As discussed in our previous client alert, when the secretary of Health and Human Services (HHS) declares a public health emergency (PHE), the secretary is authorized to waive or modify certain Medicare, Medicaid, Children’s Health Insurance Program (CHIP), and Health Insurance Portability and Accountability Act (HIPAA) requirements to ensure that sufficient health care items and services are available to meet the needs of individuals enrolled in federal health care programs and to provide flexibility to and reduce administrative burdens for providers of such items and services (1135 Waivers). CMS did just that, announcing 11 categories of blanket waivers covering a variety of providers, including skilled nursing facilities; excluded and distinct part acute care hospital units; suppliers of durable medical equipment prosthetics, orthotics, and supplies (DMEPOS); long-term acute care hospitals; home health agencies; and administrative burdens, such as provider enrollment and Medicare appeals. These waivers are similar to other waivers HHS has issued for other PHEs, such as hurricanes and other natural disasters.
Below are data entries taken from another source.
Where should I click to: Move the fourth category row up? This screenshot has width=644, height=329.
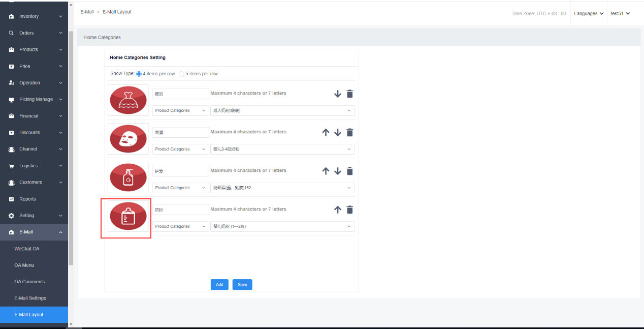(x=338, y=210)
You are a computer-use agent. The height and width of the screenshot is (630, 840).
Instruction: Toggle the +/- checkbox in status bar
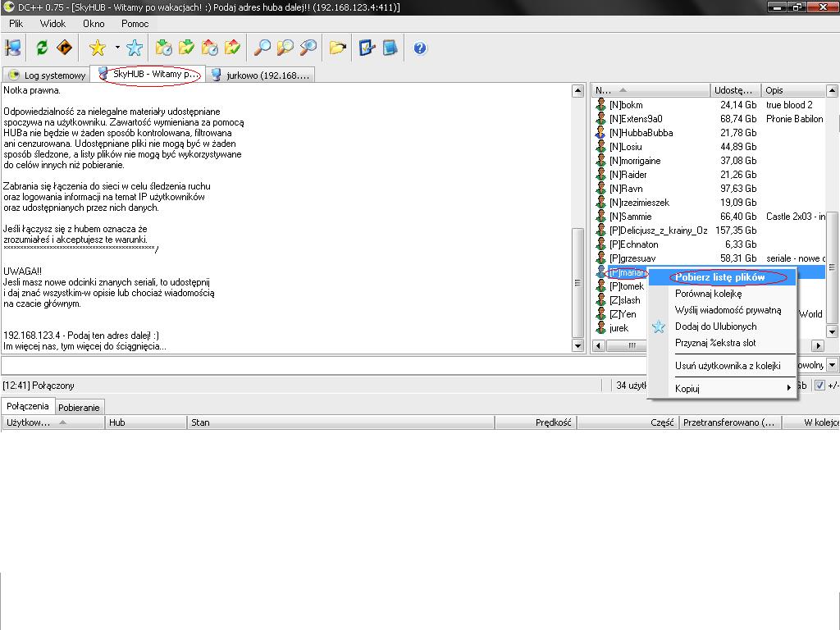pos(819,386)
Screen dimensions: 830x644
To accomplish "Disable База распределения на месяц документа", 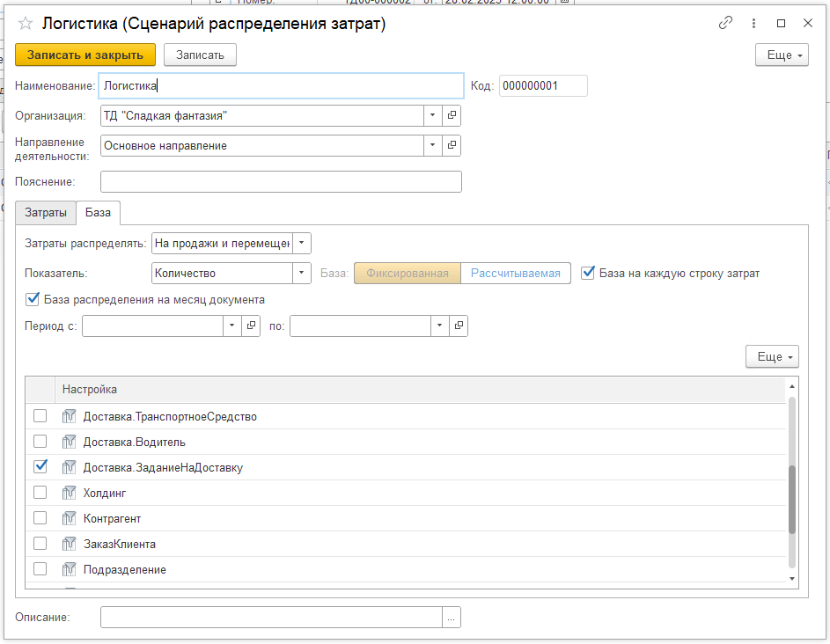I will point(33,299).
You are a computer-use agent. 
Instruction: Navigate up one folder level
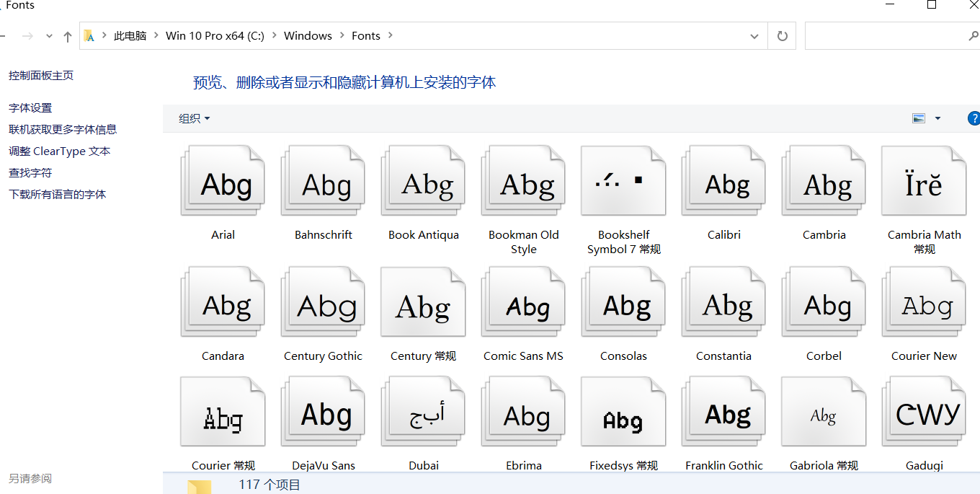coord(67,35)
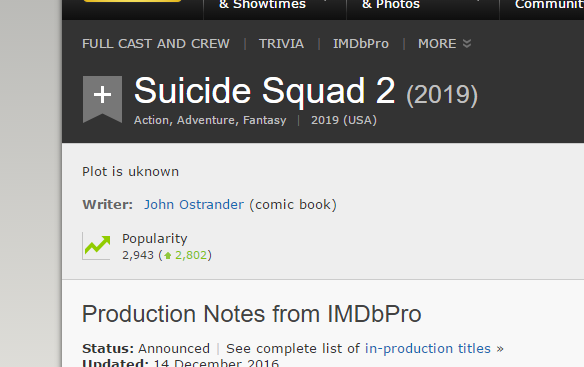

We discuss below each of these blanket waivers, as well as the process for 1135 Waivers on a case-by-case basis for modifications requested outside the announced blanket waivers; HHS’s related waiver of certain sanctions and penalties against a covered hospital under HIPAA; and CMS’s waiver of certain telehealth reimbursement requirements. We note that these waivers do not apply to conditions of payment, which cannot be waived.
A. Waivers applicable to skilled nursing facilities
CMS issued 1135 Waivers and waivers under section 1812(f) of the SSA to alleviate certain administrative reimbursement rules otherwise applicable to skilled nursing facilities (SNFs) in an effort to ensure access to care for those beneficiaries affected or dislocated by the COVID-19 PHE. These include waivers of the “3-Day Rule,” removing requirements that affect a beneficiary’s “benefit period” for Medicare Part A benefits, and alleviating certain timing requirements for completing functional assessments, as discussed below.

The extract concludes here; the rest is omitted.